Indonesia's Upstream Oil and Gas Regulatory Special Task Force (SKKMigas) said it expects as many as 11 oil and gas exploration projects to go on stream in the country’s waters this year and further increase national oil and gas production.

Three of the oil and gas projects went on stream by last month and another eight projects are expected to begin production in the fourth quarter of this year, the oil and gas task force said.


The eight projects comprise five gas projects and three oil projects that are expected to produce, respectively, 43.66 million square cubic metres per day (mmscfd) and 10,500 barrels of oil per day (bopd), SKKMigas spokesman Wisnu Prabawa Taher has said.

Domestic and foreign investors have spent a total of $800 million for the eight projects, which account for 11 per cent of the total investment of $7.3 billion in the upstream oil and gas sectors as of August this year.

“In principle, our activities will go on. How much will we invest [next year]? We will wait until the third quarter is over. Many projects only finish in the fourth quarter,” Wisno said in Jakarta on September 29.

The projects include, among others, ExxonMobil’s exploration of the offshore Kedung Keris oil field in East Java and ConocoPhillips’s exploration of the Suban gas field in South Sumatra.

ExxonMobil’s project, which Wisnu said is 85 per cent complete, holds the largest estimated oil production capacity among the eight projects – 3,800bopd.

“The oil is expected to start flowing by the end of 2019. This oil will be channelled through a 16km pipe to the Banyu Urip facility for processing before being channelled to a floating storage and offloading facility,” ExxonMobil Indonesia public and government affairs vice-president Azi Alam told the Jakarta Post.

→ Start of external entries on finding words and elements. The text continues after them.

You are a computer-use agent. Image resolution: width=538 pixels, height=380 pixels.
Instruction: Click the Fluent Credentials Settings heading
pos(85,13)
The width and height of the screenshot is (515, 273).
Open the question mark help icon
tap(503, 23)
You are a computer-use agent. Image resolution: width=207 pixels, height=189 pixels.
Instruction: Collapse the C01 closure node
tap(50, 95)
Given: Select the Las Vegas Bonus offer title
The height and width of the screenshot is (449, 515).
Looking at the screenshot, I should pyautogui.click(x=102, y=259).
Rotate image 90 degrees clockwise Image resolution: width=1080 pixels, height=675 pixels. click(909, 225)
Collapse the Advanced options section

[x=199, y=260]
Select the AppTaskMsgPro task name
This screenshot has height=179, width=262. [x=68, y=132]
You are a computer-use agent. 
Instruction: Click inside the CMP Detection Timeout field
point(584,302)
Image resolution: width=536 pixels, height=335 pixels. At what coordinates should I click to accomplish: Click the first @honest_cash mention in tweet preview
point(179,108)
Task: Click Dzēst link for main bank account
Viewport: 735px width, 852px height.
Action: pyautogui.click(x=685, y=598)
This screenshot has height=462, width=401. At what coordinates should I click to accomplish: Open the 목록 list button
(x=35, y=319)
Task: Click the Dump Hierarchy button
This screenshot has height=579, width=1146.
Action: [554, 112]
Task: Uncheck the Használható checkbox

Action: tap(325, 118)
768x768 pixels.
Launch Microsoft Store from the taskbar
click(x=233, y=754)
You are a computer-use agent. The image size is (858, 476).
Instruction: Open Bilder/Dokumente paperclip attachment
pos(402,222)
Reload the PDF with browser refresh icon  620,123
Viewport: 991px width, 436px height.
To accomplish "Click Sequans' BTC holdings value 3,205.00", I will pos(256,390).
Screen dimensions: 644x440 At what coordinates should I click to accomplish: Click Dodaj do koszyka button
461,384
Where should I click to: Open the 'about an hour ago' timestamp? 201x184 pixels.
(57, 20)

The second and third largest oil projects are respectively those of Malaysia’s Petronas and of Petro China. The former company estimates it could produce 3,182bopd from the offshore Bukit Tua field near East Java while the latter 2,000bopd from the Panen field in South Sulawesi.

Meanwhile, the ConocoPhillips project, which Wisnu said was 99 per cent complete, promises the largest estimated gas production at 100mmscfd.

The second and third largest gas projects are respectively those of Britain’s Premier Oil and Indonesia’s Medco E&P. Premier estimates it could produce 80mmscfd from the Bison, Iguana, Gajah Puteri field in the North Natuna Sea, while Medco plans to produce 45mmscfd from the Buntal field at the same sea.

According to the latest SKKMigas data, Indonesia’s overall oil production reached 754,000bopd and gas production reached 1.29 million barrels of oil equivalent per day (boepd) in August.

Oil production is slightly below this year’s target of 755,000bopd but gas production is slightly higher than the targeted 1.25 million boepd, both of which were stipulated in the state budget.

For the government, increasing oil and gas production is necessary to cover Indonesia’s trade deficit, which was $1.81 billion in the January to August period, partly caused by oil imports, according to Statistics Indonesia. The deficit is lower than the $4.16 billion deficit booked in the same period last year.

“There are also about 40 oil and gas projects in progress that are scheduled for operation between 2019 and 2027. They are dynamic. So there may be changes in on-stream dates,” said Wisnu.